Mientras el país enfrenta una creciente presión económica marcada por el encarecimiento de los combustibles y el costo de vida, un reportaje vuelve a poner en el centro del debate las millonarias remuneraciones de funcionarios del Congreso, generando cuestionamientos sobre justicia salarial, eficiencia del gasto público y derechos adquiridos.
El reciente reportaje emitido por Chilevisión, titulado “Los supersueldos de los funcionarios del Congreso”, volvió a instalar en la agenda pública una discusión sensible: las altas remuneraciones en organismos del Estado, particularmente en el Poder Legislativo, en contraste con la compleja realidad económica que enfrentan miles de familias en Chile.
La investigación reveló que en la Biblioteca del Congreso Nacional (BCN) existen funcionarios cuyos sueldos mensuales fluctúan entre los $8,8 millones y los $12,8 millones, cifras que incluso superan las dietas parlamentarias y los ingresos de ministros de Estado. En paralelo, otros reportes periodísticos han identificado casos que alcanzan hasta los $19 millones mensuales, así como más de 200 funcionarios del Congreso que perciben ingresos superiores a los del Presidente de la República.
El origen de estas cifras no responde únicamente a sueldos base elevados, sino a un sistema de remuneraciones que incluye asignaciones acumulativas por antigüedad —como bienios y trienios—, bonos especiales y beneficios internos establecidos a lo largo de décadas. Este esquema, propio del Congreso y ajeno a la Escala Única de Sueldos del sector público, ha generado una estructura compleja y difícil de homologar con el resto del aparato estatal.
El senador Manuel José Ossandón ha liderado propuestas para establecer un tope salarial en el Congreso, señalando que “es un proyecto que busca darle sustentabilidad al Congreso”, en referencia a la necesidad de ordenar las remuneraciones y alinearlas con criterios de responsabilidad fiscal.
Las iniciativas impulsadas apuntan a que ningún funcionario supere el sueldo del Presidente de la República, actualmente cercano a los $10 millones. Sin embargo, los intentos de reforma han enfrentado obstáculos legales, como la inadmisibilidad de proyectos y la discusión sobre la aplicación retroactiva de eventuales recortes.
Desde el mundo de los funcionarios, las críticas no se han hecho esperar. La Federación de Asociaciones de Funcionarios del Congreso (Fedacon) ha defendido con firmeza las remuneraciones, argumentando que se trata de derechos adquiridos tras años de servicio. Además, sostienen que una reducción unilateral vulneraría la estabilidad laboral y los contratos vigentes, advirtiendo también sobre el riesgo de perder capital humano altamente especializado.
“Estos cargos requieren una formación técnica y jurídica de alto nivel, comparable con el sector privado”, han señalado desde la organización, enfatizando que los ingresos reflejan trayectorias profesionales extensas y responsabilidades clave en el funcionamiento legislativo.
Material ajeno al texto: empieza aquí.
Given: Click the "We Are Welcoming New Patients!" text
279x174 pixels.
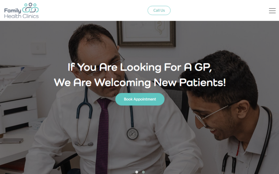Looking at the screenshot, I should (x=140, y=82).
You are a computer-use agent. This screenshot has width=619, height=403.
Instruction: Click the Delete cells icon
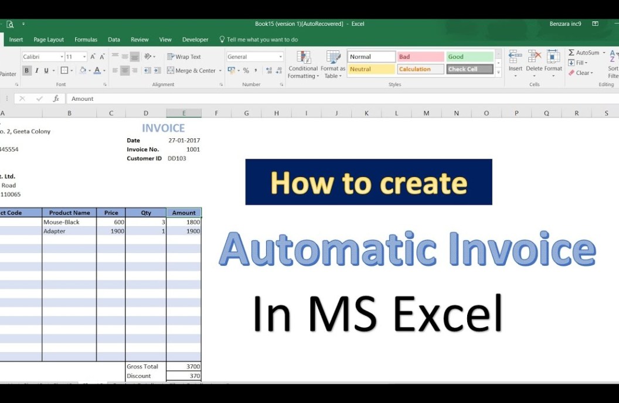click(534, 57)
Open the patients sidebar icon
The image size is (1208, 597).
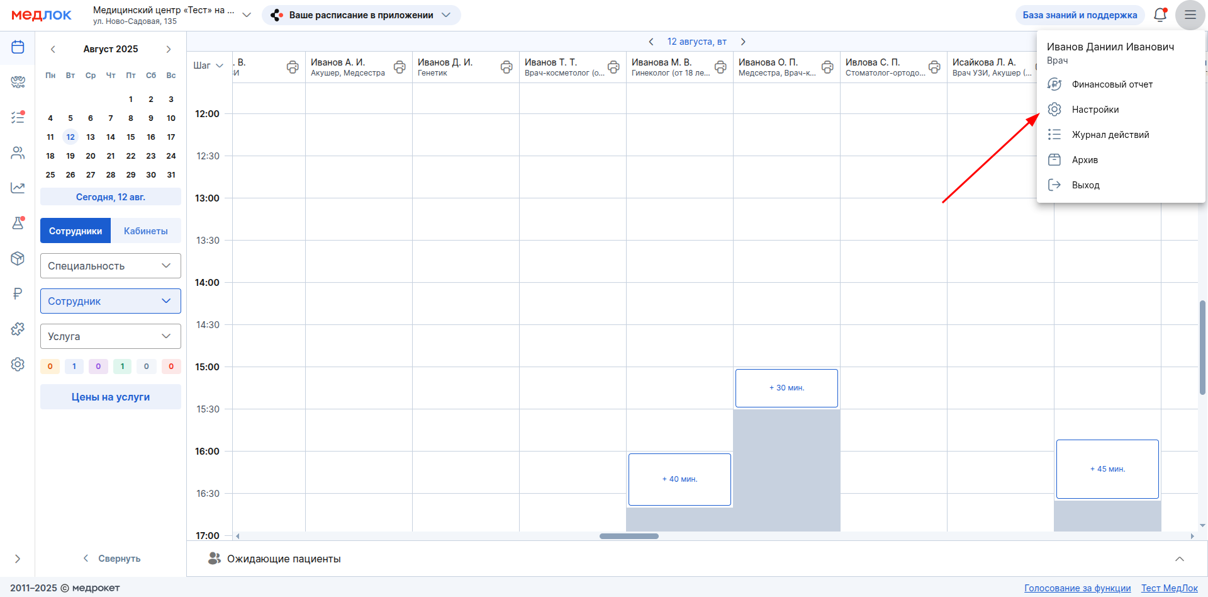(x=18, y=152)
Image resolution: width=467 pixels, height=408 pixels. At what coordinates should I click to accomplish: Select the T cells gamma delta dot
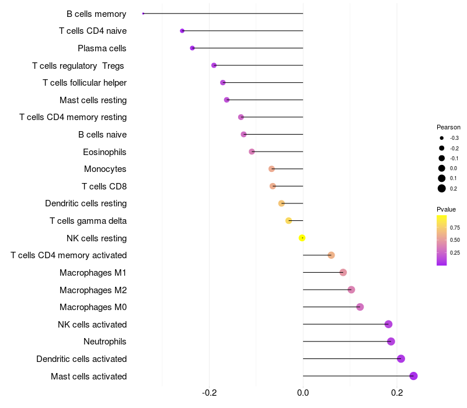pos(288,221)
El debate, sin embargo, no se limita al Congreso. En empresas públicas como Codelco, ENAP o BancoEstado, las remuneraciones de la alta dirección alcanzan cifras significativamente mayores, justificadas —según sus autoridades— por la necesidad de competir con el sector privado y atraer talento especializado. En el caso de Codelco, por ejemplo, ejecutivos pueden percibir entre $40 y $60 millones mensuales, con una parte importante de sus ingresos sujeta a bonos por cumplimiento de metas.
Esta diferencia introduce un matiz relevante: mientras en el Congreso los aumentos responden principalmente a la acumulación de beneficios por antigüedad, en empresas estatales los altos sueldos están ligados al desempeño y a la lógica de mercado. Aun así, ambos escenarios alimentan una percepción de desigualdad en el uso de recursos públicos.
En un contexto de inflación persistente y aumento sostenido en el precio de los combustibles —que impacta directamente en el transporte, los alimentos y los servicios básicos—, la discusión sobre los sueldos en el Estado adquiere una dimensión social más profunda. La ciudadanía observa con creciente atención cómo se distribuyen los recursos fiscales, exigiendo mayor transparencia y criterios de equidad.
Así, el debate queda abierto: ¿debe primar la austeridad en tiempos de estrechez económica o la necesidad de mantener estructuras técnicas altamente calificadas? La respuesta, por ahora, sigue tensionando el equilibrio entre eficiencia, justicia salarial y sostenibilidad del aparato público.